LANSING  — In her State of the State speech, Gov. Gretchen Whitmer told the story of 13-year-old Monte Scott of Muskegon Heights. When potholes riddled local streets, he took action filling them with dirt and a shovel. 

While Monte’s story may be inspiring, the process of fixing Michigan roads is rarely that simple. 

Multiple problems start with funding, project assessment and permits, affecting communities differently. 

By law, any road project that receives federal aid or permit must consult with the State Historic Preservation Office (SHPO) to assess its possible effects on historic resources.

“When [county road commissions] go to modify a shoulder of a road or change pavement, they’re forced to go through the State Historic Preservation Office to get permits to go forward with the project, even if what they’re doing does not go outside the scope of the road work done in the past,” said Sen. Ed McBroom, R-Waucedah Township.

“They’re not exempt from that,” McBroom said. “That adds a significant amount of time and expense to the project that I think is unnecessary.”

Because those requirements are based in federal law, McBroom and the Legislature can do little to change them. Despite those difficulties, there is still interest within the state to ease those requirements.

According to Deputy State Historic Preservation Officer Martha MacFarlane-Faes, her agency reviews several thousand projects a year, including cell towers, major federal highway projects and U.S. Army Corps of Engineers projects. 

“It does affect the whole state,”  she said. 

“In more urbanized areas, of course, you’re dealing with historic districts and buildings and other types of structures, and then in rural areas you tend to see more archaeological sites or farmsteads,” MacFarlane-Faes said.

Consultation with SHPO is mandatory for the release of federal money.

A number of road projects in Michigan have led to archaeological discoveries, from early Native American sites to unmarked cemeteries, SHPO archaeologist Stacy Tchorzynski said.

“It’s common enough that this is the reason why the [Michigan Department of Transportation] has in-house cultural resources staff, including archaeology staff,” Tchorzynski said.

While there is no pending state legislation to relax the consultation requirements, the additional costs and delays remain an issue, according to Ed Noyola, the deputy director of the Michigan County Road Association.

  He said SHPO looks at historical facilities and possible archaeological sites. Because of the federal requirements, local agencies must acquire a consultant to review projects for those  purposes.

Noyola said, “Now that’s going to add to the cost of the project. That’s going to add to the delay or the time frame to approve a project. 

“It doesn’t matter if it’s a simple overlay or whether it’s an improvement where we have to expand the shoulder, expand the roadway, move the ditches, whatever we’re moving for the project.
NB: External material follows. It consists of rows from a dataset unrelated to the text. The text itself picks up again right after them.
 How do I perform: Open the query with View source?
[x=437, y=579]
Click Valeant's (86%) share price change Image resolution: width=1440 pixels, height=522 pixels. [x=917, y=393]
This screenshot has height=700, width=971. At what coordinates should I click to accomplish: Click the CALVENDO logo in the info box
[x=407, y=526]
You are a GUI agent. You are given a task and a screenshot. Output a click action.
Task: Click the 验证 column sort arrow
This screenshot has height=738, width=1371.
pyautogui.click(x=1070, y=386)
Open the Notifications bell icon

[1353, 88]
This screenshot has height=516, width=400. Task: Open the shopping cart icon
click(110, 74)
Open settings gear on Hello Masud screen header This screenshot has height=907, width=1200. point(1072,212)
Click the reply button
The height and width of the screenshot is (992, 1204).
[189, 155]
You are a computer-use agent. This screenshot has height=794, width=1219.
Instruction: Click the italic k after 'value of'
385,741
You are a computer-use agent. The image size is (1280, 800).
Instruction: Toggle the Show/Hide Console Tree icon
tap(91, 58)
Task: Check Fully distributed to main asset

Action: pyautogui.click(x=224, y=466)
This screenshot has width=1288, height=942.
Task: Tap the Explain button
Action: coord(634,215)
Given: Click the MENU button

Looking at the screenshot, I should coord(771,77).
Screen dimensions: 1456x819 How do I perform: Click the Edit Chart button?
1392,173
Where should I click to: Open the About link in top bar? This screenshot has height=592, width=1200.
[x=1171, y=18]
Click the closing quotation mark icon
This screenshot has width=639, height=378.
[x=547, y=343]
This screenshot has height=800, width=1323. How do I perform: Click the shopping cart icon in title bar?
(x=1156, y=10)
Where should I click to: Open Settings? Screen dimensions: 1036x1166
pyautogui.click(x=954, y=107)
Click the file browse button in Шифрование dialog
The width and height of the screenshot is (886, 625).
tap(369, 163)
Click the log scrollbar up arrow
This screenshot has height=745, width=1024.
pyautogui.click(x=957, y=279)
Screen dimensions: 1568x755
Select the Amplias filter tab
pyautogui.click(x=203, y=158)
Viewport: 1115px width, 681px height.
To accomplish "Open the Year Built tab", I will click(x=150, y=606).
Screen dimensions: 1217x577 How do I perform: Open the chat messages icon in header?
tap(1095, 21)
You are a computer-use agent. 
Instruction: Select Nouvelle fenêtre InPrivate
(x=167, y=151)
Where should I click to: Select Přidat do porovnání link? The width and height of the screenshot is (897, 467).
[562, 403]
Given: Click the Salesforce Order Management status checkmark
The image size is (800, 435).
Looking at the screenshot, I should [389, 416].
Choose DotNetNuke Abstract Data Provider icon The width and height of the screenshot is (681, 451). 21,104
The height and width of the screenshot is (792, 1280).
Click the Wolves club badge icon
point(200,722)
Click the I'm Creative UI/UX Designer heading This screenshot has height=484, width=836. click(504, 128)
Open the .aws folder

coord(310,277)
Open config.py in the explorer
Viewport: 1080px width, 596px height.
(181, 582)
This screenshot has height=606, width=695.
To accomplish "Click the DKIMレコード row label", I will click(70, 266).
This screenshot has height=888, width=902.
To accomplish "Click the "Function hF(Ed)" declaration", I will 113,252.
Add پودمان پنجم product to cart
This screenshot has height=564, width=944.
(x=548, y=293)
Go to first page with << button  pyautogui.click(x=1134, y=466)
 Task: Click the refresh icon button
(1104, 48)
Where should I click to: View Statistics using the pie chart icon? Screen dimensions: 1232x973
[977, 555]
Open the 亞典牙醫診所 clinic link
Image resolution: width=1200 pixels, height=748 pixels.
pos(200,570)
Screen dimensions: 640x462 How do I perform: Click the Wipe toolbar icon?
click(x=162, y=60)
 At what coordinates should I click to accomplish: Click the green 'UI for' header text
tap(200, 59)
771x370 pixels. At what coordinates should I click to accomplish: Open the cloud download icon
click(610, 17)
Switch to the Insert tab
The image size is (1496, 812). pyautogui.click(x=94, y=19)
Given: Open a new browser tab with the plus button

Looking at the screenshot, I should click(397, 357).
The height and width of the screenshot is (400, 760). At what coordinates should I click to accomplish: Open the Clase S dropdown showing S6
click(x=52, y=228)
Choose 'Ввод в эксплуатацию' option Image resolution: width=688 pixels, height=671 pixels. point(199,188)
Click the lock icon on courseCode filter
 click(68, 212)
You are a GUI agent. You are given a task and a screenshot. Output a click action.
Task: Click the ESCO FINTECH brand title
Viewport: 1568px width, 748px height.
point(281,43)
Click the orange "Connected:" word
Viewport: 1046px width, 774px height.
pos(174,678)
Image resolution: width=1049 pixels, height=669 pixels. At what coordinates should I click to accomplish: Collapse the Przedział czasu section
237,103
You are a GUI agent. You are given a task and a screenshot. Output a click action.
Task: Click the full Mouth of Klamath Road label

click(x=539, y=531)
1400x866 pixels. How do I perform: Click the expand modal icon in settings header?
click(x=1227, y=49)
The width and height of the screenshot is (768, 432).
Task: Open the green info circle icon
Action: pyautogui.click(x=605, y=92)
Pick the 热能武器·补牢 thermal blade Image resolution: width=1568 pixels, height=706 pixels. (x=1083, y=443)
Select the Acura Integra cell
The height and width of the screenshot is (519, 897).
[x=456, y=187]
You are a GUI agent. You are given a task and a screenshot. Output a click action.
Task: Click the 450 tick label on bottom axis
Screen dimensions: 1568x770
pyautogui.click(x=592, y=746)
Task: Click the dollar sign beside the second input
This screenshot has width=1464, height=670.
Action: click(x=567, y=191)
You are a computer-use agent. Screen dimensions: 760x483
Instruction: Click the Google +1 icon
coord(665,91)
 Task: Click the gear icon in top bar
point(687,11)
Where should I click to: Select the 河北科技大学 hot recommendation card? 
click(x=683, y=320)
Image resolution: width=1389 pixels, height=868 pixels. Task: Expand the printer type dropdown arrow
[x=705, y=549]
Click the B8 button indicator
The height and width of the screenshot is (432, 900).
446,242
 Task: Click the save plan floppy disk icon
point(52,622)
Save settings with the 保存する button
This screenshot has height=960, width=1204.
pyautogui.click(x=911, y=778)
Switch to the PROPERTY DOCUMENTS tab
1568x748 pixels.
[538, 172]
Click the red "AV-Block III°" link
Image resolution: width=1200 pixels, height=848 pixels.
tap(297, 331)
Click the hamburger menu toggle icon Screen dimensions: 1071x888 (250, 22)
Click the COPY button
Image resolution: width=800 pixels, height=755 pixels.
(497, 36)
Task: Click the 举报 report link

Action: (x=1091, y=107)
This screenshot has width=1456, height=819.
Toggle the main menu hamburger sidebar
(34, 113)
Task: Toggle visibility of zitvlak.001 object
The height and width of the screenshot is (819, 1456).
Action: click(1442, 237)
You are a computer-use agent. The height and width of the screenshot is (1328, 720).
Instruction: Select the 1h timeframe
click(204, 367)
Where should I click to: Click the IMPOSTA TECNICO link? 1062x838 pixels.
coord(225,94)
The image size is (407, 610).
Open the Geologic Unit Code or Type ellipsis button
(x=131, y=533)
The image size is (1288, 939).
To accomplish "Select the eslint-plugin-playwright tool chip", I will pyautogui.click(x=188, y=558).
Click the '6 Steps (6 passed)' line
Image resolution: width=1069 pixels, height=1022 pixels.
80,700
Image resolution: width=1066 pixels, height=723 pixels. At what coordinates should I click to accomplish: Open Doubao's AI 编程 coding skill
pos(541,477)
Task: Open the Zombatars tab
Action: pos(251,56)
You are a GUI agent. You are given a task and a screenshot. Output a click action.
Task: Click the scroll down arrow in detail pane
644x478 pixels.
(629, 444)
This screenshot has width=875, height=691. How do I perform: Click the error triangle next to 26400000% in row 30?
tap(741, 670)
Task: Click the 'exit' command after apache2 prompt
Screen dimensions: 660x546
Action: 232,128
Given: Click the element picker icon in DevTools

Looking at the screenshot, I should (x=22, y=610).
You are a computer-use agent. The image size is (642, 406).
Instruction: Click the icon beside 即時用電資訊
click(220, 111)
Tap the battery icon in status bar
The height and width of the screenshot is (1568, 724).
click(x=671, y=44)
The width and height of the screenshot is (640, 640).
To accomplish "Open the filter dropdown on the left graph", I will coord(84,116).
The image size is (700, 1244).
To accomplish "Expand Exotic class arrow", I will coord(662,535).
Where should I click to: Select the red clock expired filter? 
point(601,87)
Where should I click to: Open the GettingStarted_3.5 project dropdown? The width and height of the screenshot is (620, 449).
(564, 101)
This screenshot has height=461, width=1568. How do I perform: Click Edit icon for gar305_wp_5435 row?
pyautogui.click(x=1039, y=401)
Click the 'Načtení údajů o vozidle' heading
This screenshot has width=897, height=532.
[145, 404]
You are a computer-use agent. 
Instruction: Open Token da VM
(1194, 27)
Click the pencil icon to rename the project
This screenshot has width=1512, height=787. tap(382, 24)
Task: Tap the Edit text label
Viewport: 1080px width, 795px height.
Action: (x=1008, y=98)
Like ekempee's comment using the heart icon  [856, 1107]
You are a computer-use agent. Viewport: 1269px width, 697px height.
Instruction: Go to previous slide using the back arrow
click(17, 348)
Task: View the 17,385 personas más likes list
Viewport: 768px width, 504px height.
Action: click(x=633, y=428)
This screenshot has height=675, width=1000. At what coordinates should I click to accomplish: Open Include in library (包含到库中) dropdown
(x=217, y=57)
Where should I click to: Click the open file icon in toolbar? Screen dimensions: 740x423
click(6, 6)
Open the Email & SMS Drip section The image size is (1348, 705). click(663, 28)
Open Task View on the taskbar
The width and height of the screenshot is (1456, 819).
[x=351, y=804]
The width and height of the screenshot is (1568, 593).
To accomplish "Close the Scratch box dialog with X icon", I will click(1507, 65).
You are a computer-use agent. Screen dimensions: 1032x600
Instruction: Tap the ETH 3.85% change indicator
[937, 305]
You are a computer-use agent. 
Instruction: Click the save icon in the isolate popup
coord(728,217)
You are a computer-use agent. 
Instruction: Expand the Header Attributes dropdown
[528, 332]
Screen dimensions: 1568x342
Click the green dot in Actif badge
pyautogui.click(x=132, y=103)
Based on that, it makes it a little bit more challenging for us and a lot more time,” he said. 

Craig Bryson, the senior communications manager for the Oakland County Road Commission, said it’s common to research four to five SHPO projects a month.

MacFarlane-Faes said, “There is a strong federal law that is behind that, and federal highways, and [the Michigan Department of Transportation] would not allow these projects to proceed without the SHPO review.”